**Task directions**
Without adding or dropping anything, copy the entries below.

**Source material**
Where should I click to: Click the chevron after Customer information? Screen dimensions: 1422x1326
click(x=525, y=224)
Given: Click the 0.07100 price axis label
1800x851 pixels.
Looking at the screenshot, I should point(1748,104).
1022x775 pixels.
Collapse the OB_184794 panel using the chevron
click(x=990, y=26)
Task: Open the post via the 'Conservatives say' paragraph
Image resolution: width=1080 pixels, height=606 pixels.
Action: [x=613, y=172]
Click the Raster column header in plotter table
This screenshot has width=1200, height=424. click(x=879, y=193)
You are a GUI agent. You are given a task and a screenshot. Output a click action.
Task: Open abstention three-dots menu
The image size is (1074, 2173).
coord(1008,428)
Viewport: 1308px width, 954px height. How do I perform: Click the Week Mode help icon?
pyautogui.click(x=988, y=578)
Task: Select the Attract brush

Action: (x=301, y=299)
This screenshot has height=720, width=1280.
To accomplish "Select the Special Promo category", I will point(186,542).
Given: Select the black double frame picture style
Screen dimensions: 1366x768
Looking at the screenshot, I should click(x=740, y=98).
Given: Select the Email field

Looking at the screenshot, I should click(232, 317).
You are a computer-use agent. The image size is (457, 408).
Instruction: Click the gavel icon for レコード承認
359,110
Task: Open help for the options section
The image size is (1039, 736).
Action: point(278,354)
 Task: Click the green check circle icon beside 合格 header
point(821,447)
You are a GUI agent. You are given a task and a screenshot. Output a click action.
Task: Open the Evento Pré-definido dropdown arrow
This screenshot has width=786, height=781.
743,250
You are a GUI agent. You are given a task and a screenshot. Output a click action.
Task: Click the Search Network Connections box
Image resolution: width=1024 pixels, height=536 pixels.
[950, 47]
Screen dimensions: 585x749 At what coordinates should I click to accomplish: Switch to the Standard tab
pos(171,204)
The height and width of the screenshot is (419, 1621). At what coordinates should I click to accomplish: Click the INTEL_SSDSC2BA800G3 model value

**Response below**
Where should I click to: Click the chevron after Customer information? Screen dimensions: 1422x1326
click(x=525, y=224)
Given: Click the 0.07100 price axis label
1800x851 pixels.
Looking at the screenshot, I should point(1748,104).
1022x775 pixels.
Collapse the OB_184794 panel using the chevron
click(x=990, y=26)
Task: Open the post via the 'Conservatives say' paragraph
Image resolution: width=1080 pixels, height=606 pixels.
Action: [x=613, y=172]
Click the Raster column header in plotter table
This screenshot has width=1200, height=424. click(x=879, y=193)
You are a GUI agent. You are given a task and a screenshot. Output a click action.
Task: Open abstention three-dots menu
The image size is (1074, 2173).
coord(1008,428)
Viewport: 1308px width, 954px height. How do I perform: Click the Week Mode help icon?
pyautogui.click(x=988, y=578)
Task: Select the Attract brush

Action: (x=301, y=299)
This screenshot has height=720, width=1280.
To accomplish "Select the Special Promo category", I will point(186,542).
Given: Select the black double frame picture style
Screen dimensions: 1366x768
Looking at the screenshot, I should click(x=740, y=98).
Given: Select the Email field

Looking at the screenshot, I should click(232, 317).
You are a computer-use agent. The image size is (457, 408).
Instruction: Click the gavel icon for レコード承認
359,110
Task: Open help for the options section
The image size is (1039, 736).
Action: point(278,354)
 Task: Click the green check circle icon beside 合格 header
point(821,447)
You are a GUI agent. You are given a task and a screenshot. Output a click action.
Task: Open the Evento Pré-definido dropdown arrow
This screenshot has width=786, height=781.
743,250
You are a GUI agent. You are given a task and a screenshot. Output a click action.
Task: Click the Search Network Connections box
Image resolution: width=1024 pixels, height=536 pixels.
[950, 47]
Screen dimensions: 585x749 At what coordinates should I click to accomplish: Switch to the Standard tab
pos(171,204)
The height and width of the screenshot is (419, 1621). At what coordinates should I click to accomplish: Click the INTEL_SSDSC2BA800G3 model value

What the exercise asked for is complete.